Insurance salesman Albert L. Tuttle (Jack Haley) crashes the reading of a millionaire Cyrus J. Rutherford’s will because he’s had an appointment with him for a month and is not aware that he died. Conniving family members confuse him for the private detective hired to watch the body, and antics ensue.
Why do they need someone to watch a dead body? Well, the will states that Cyrus wants to be interred in a glass-domed vault in the observatory on top of his estate so he can see the stars throughout eternity. If he’s buried underground, the terms of the will reverse and those who were receiving the greatest inheritance will receive the least, and vice versa.
Those who think they’re at the bottom of the totem pole might want to take the body so they end up at the top. The catch is, Cyrus didn’t like any of them!
- His sister, Estelle Hopkins (Fay Helm) married a nincompoop, Kenneth (Lucien Littlefield.)
- He despised his niece’s, Carol Dunlap (Jean Parker), father.
- He didn’t mind his Nephew, Henry Rutherford (Douglas Fowley), but his wife, Mona (Dorothy Granger) wears too much makeup.
- He’s never met his niece, Margaret Hopkins (Maxine Fife.)
Cyrus’s attorney, Morton Gellman (Bernard Newell), doesn’t read much about Cyrus’s nephew, Jim Davis (Lyle Talbot), making him the assumed inheritor of the largest part of the fortune. However, Morton himself is a candidate, as is Professor Hilton (William Edmunds), Cyrus’s astrological advisor.
One Body Too Many (1944) has all the trappings of an old dark house movie, but leans heavily on the comedy, and I thought it was hilarious. The majority of jokes land in a funny screenplay by Winston Miller (My Darling Clementine, 1946) and Maxwell Shane (The Mummy’s Hand, 1940.) The latter also wrote Scared Stiff a year later for the same production team.
The are not only one-liners and plays on word, but also a recurring joke about the butler, Merkil (Bela Lugosi), and maid, Matthews (Blanche Yurka), trying to serve poisoned coffee to the houseguests. Merkil says, “There are too many rats in the house,” but none that are interested in drinking “such fine coffee.”
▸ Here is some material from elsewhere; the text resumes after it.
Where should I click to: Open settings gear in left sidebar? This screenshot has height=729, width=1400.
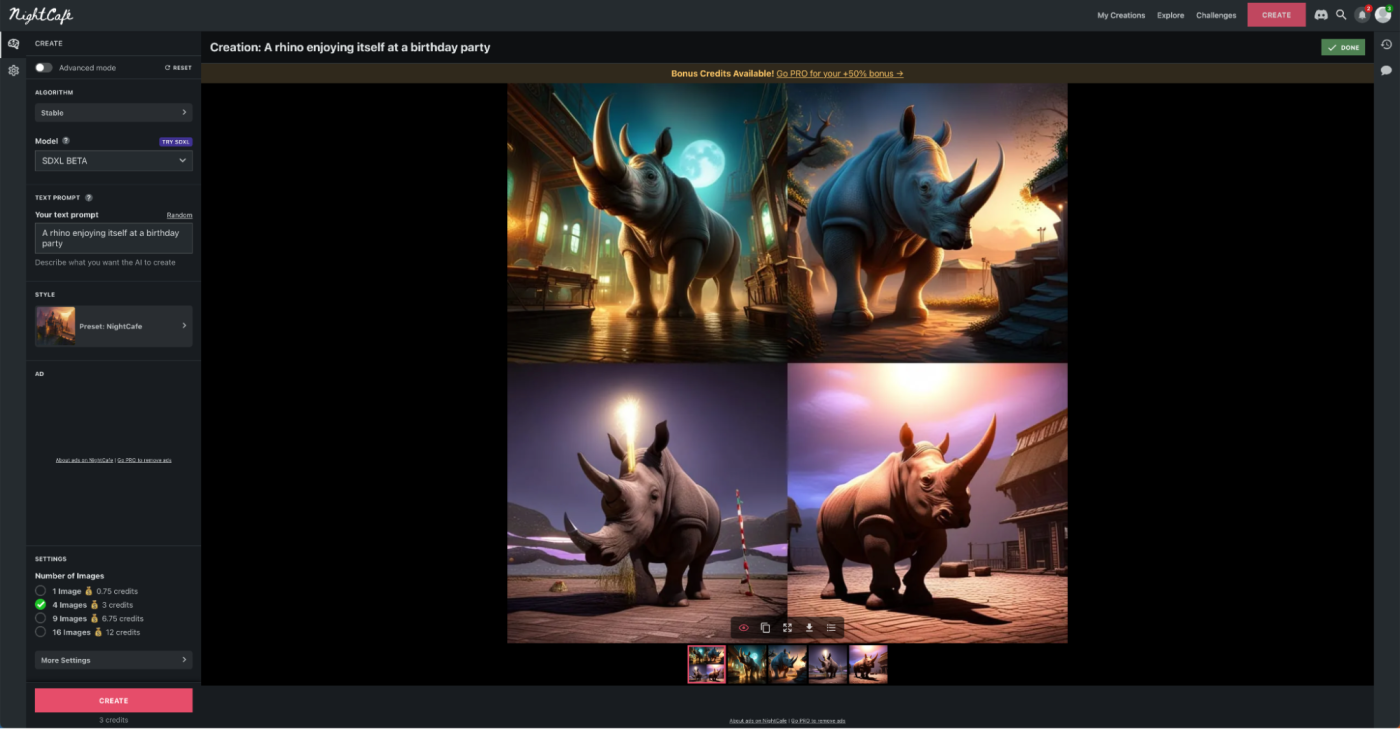point(13,70)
One Body Too Many has been in the public domain for quite some time and the version I saw online shows it. (There seems to be a “restored” version on DVD from Film Detecive, but I’d have to confirm the quality before I purchase it.) Therefore, parts are disjointed and it’s hard to tell if we should blame director Frank McDonald.
His resume doesn’t provide any clues. He was a workhorse, directing over 140 movies and television shows during his 30-plus year career. Among the westerns and war films was one genre-adjacent movie near the end of his career: The Underwater City (1962.) Many were for Pine/Thomas, the B-movie division of Paramount that made this one.
I’m surprised at how much I enjoyed One Body Too Many. There are so many old dark house movies, but this is suddenly one of my favorites. We all know that “horror comedies” are not my cup of tea (or coffee), but if I think of this in terms of being only a comedy, it far exceeds my expectations.